- Born: November 3, 1873 Campbellford, Ontario, Canada
- Died: September 9, 1941 (aged 67) Dauphin, Manitoba, Canada
- Occupations: Lawyer, politician, judge
- Political party: Progressive Conservative
- Spouse: Ellen Mary Boulton
- Children: 6, including Richard H. G. Bonnycastle
- Parent(s): Richard Henry Bonnycastle II & Charlotte Kate Cassan

= Angus Bonnycastle =

Canadian politician

Angus Lorne Bonnycastle (November 3, 1873 – September 9, 1941) was a politician in Manitoba, Canada. He served in the Legislative Assembly of Manitoba from 1907 to 1911, as a member of the Conservative Party. A member of the Bonnycastle family, he was the great-grandson of military engineer Richard Henry Bonnycastle.

==Life==
Bonnycastle was born in Campbellford, Ontario, and educated there. He moved to Manitoba in 1893 and became a barrister in 1905.

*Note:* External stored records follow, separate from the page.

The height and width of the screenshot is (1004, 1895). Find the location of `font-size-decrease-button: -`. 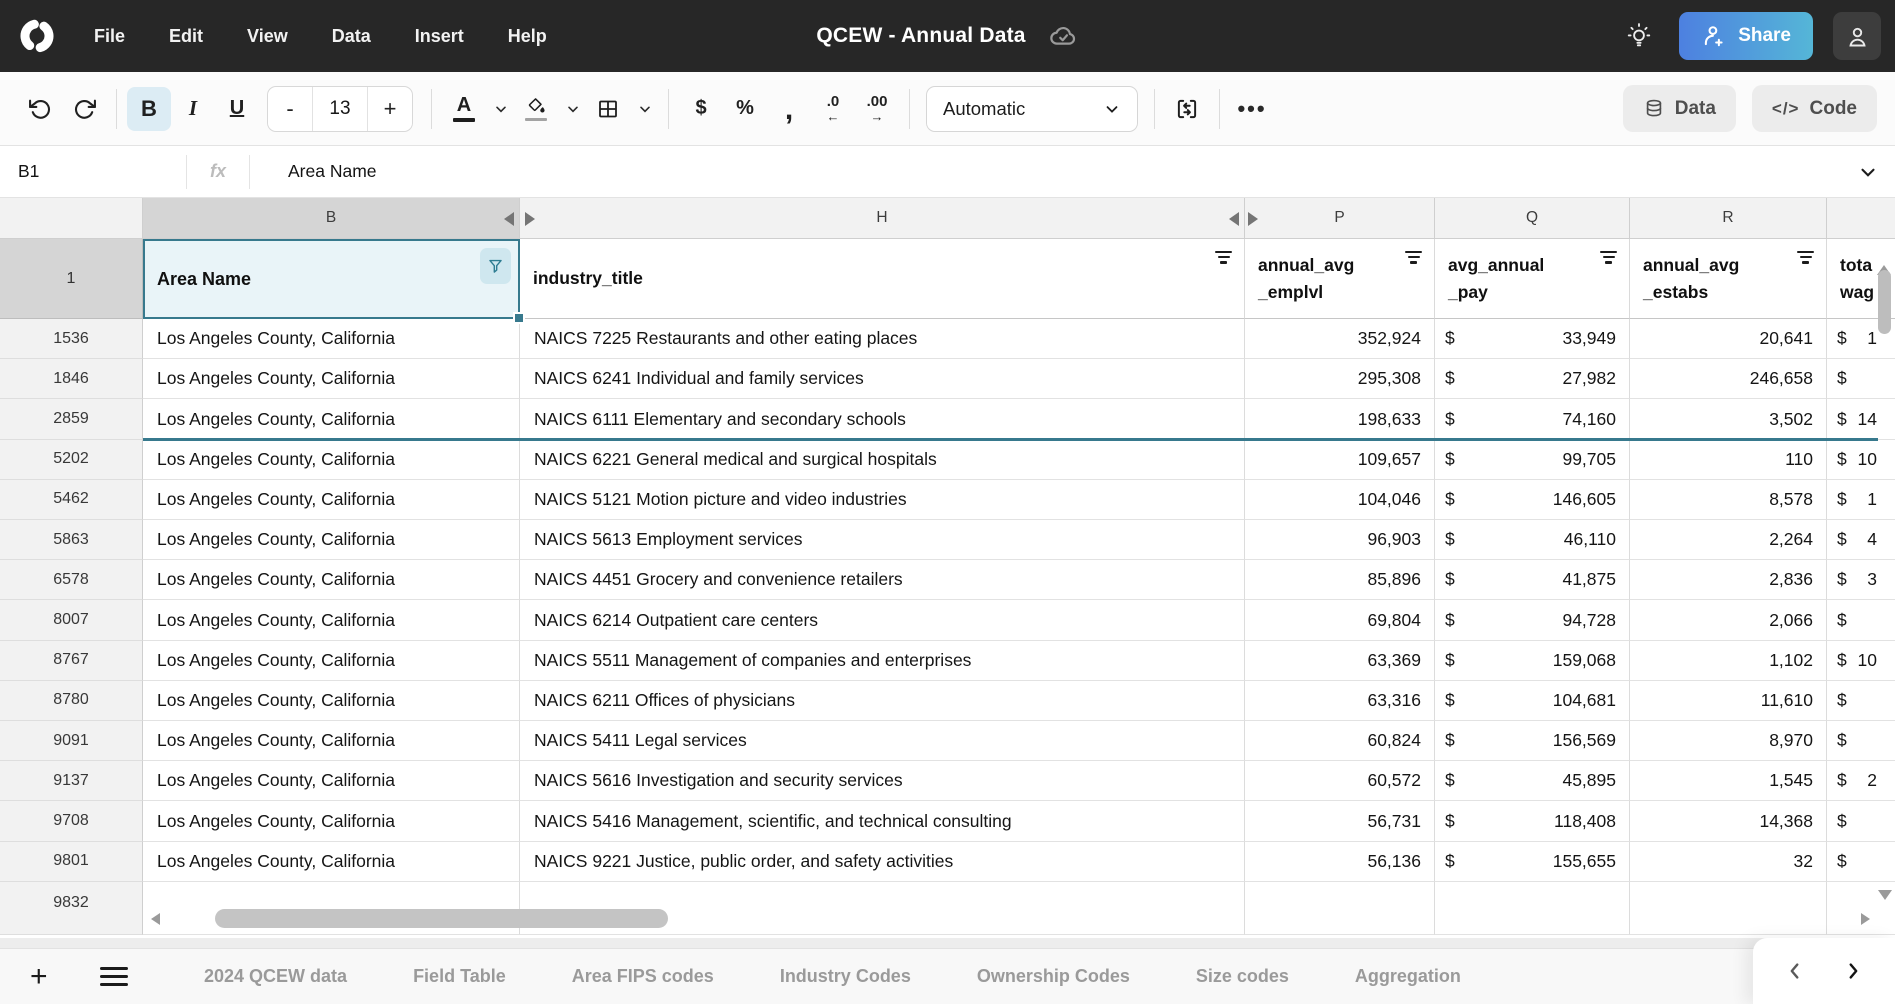

font-size-decrease-button: - is located at coordinates (290, 108).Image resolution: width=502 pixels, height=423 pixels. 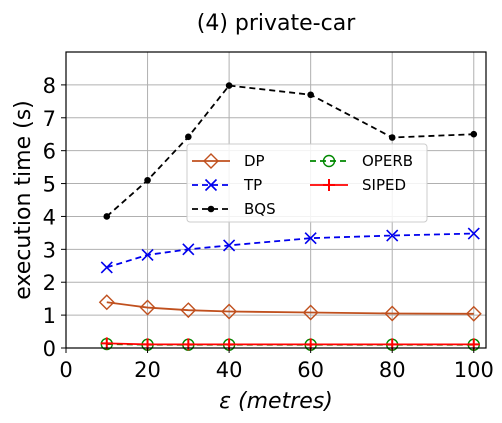 What do you see at coordinates (290, 250) in the screenshot?
I see `series-line-tp` at bounding box center [290, 250].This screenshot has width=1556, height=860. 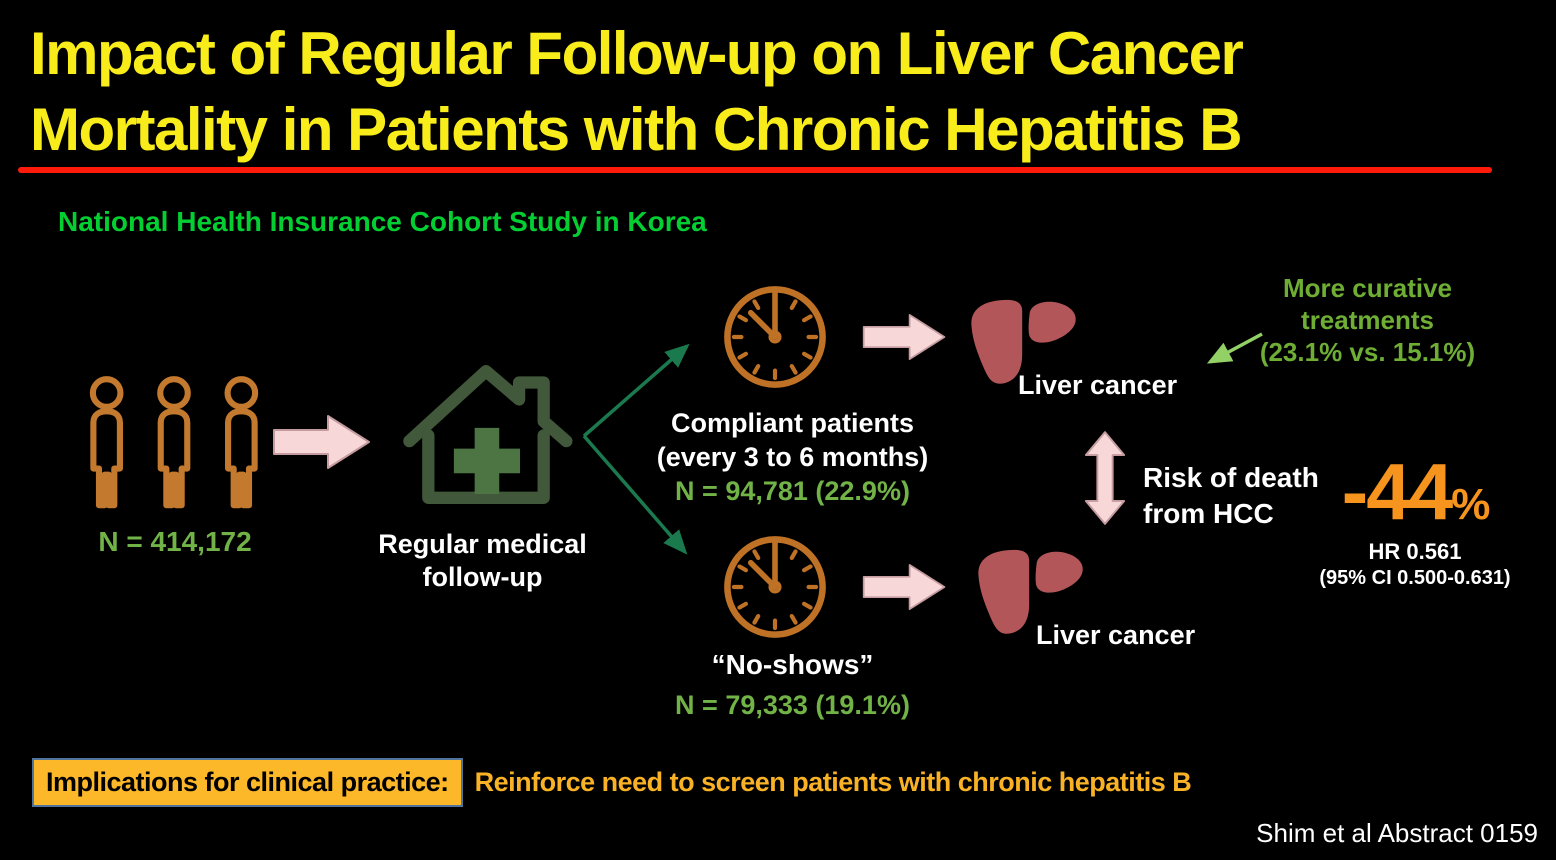 I want to click on noshows-title: “No-shows”, so click(x=792, y=664).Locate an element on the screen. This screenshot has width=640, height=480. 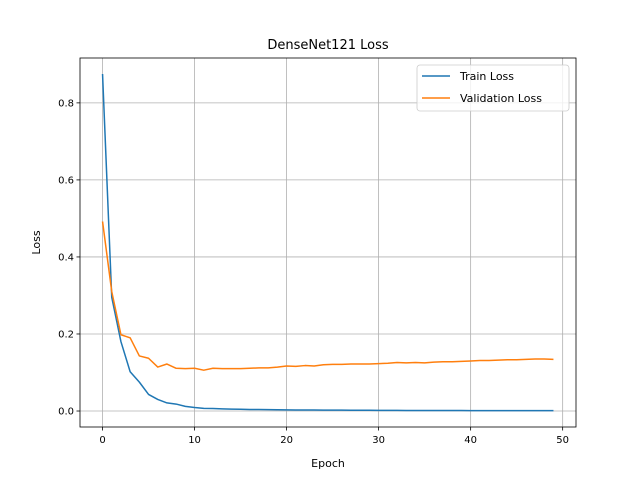
x-tick-label: 40 is located at coordinates (470, 440).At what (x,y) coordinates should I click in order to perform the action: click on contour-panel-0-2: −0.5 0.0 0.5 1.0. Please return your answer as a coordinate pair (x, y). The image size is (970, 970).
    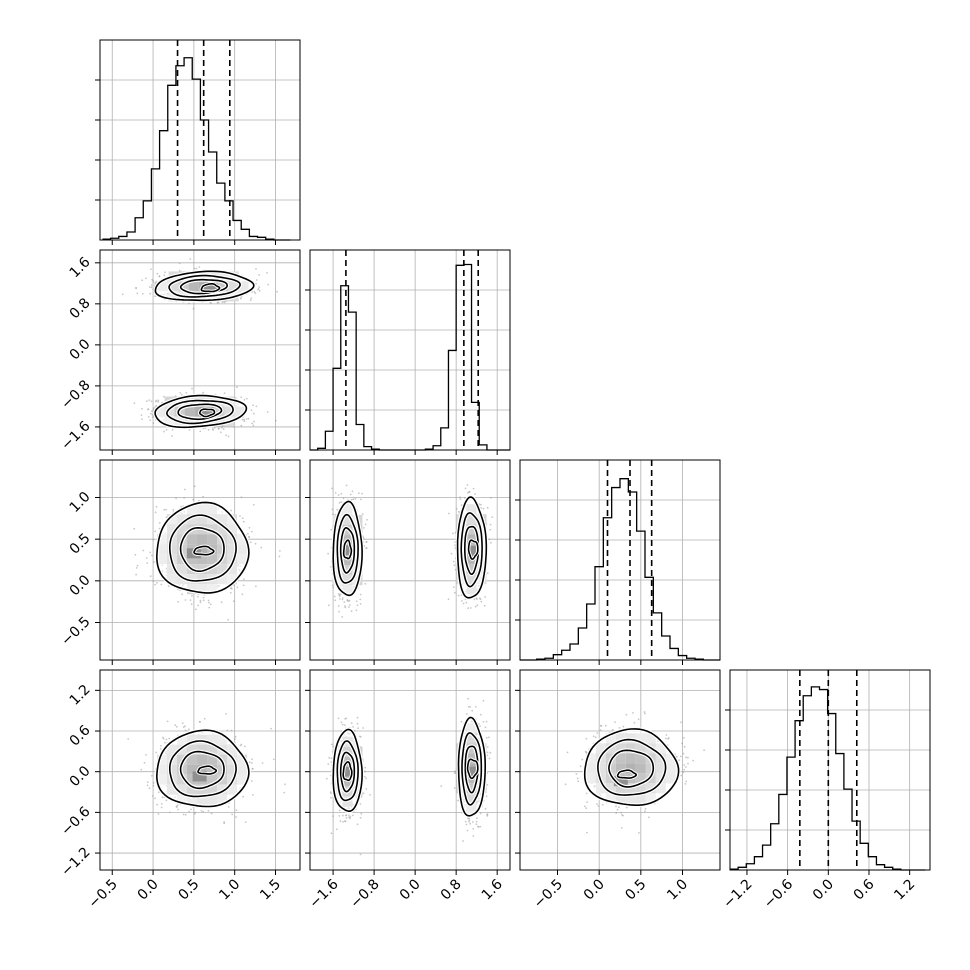
    Looking at the image, I should click on (180, 562).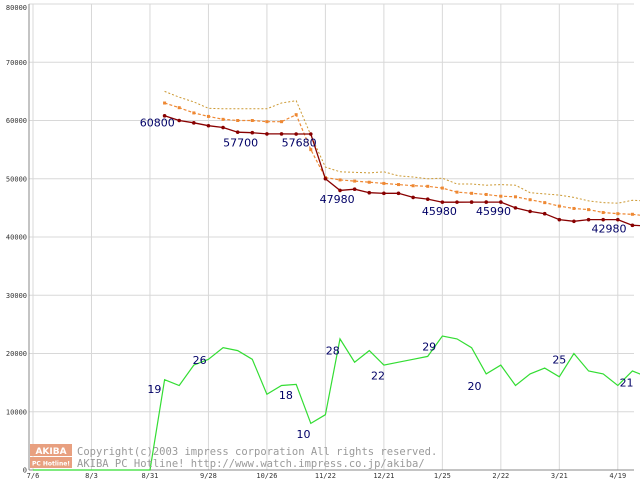  What do you see at coordinates (240, 144) in the screenshot?
I see `data-label: 57700` at bounding box center [240, 144].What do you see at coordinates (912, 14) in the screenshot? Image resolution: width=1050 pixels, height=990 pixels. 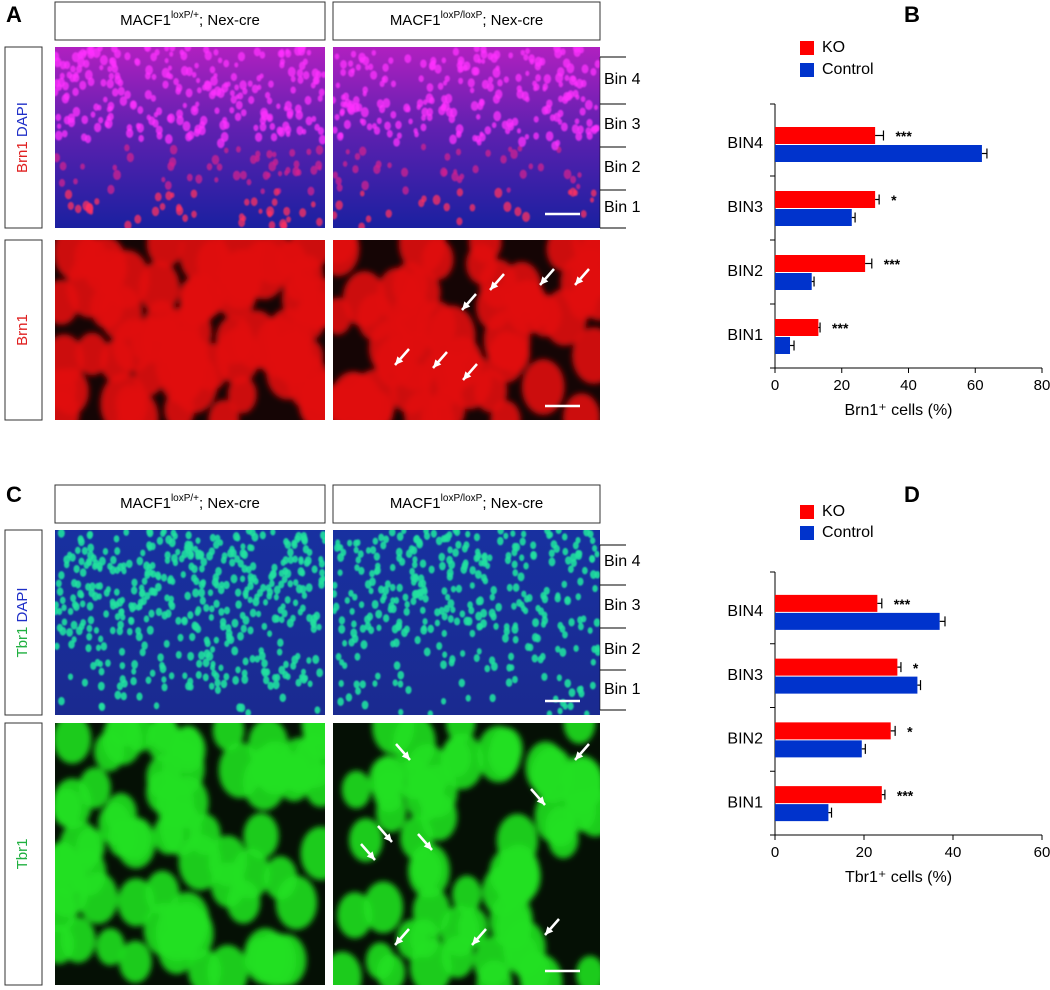 I see `panel-letter: B` at bounding box center [912, 14].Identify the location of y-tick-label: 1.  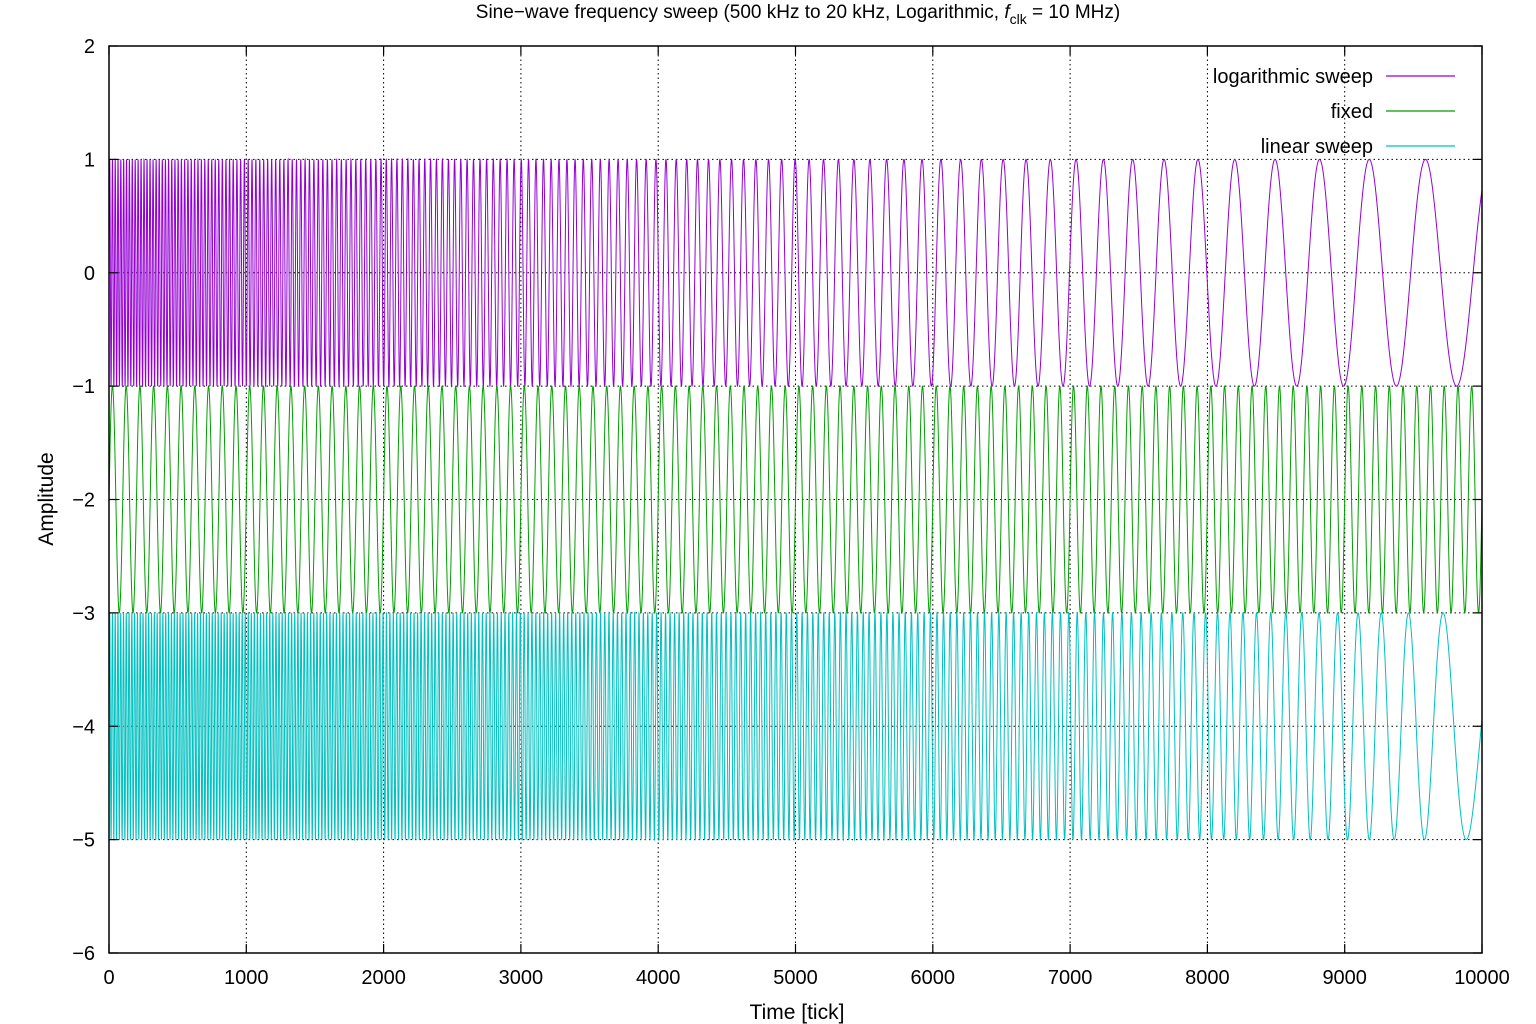
(90, 160).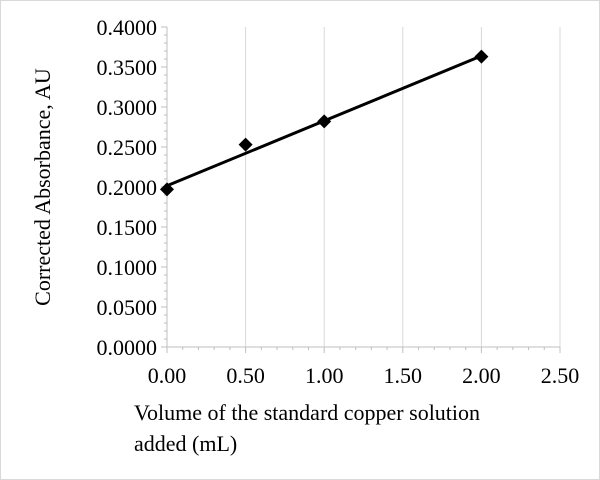  I want to click on y-tick-label: 0.3500, so click(128, 68).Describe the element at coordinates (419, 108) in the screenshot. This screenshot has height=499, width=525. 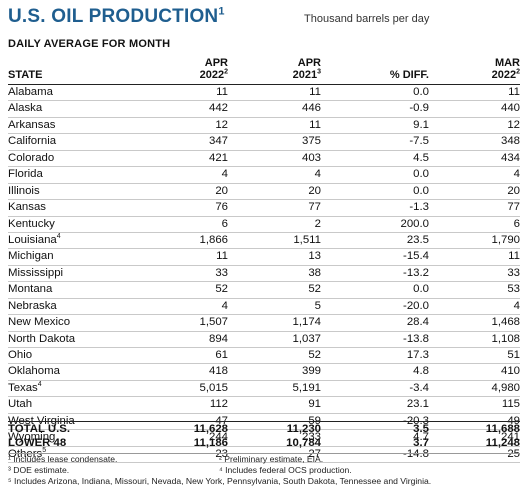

In 1902 Bonnycastle married Ellen Mary Boulton, the daughter of Charles Arkall Boulton, a member of the Senate of Canada. They had six children including Richard H. G. Bonnycastle, who founded Harlequin Enterprises, the world's largest publisher of romance novels.

Bonnycastle first ran for the Manitoba legislature in the 1903 provincial election, and lost to Liberal candidate W. J. Doig by 124 votes in Russell. He ran again in the 1907 election, and defeated new Liberal candidate T. A. Wright by nine votes. The Conservatives won the election, and Bonnycastle served as a government backbencher. He was re-elected by eight votes in the 1910 election, and resigned from the legislature in 1911.

Despite being forty years old, Angus Bonnycastle volunteered to serve overseas with the Canadian Expeditionary Force during World War I. As a lieutenant-colonel, he led the 200th Battalion. At the end of the war, he was appointed a county court judge in Dauphin, Manitoba, a position held until his death there in 1941.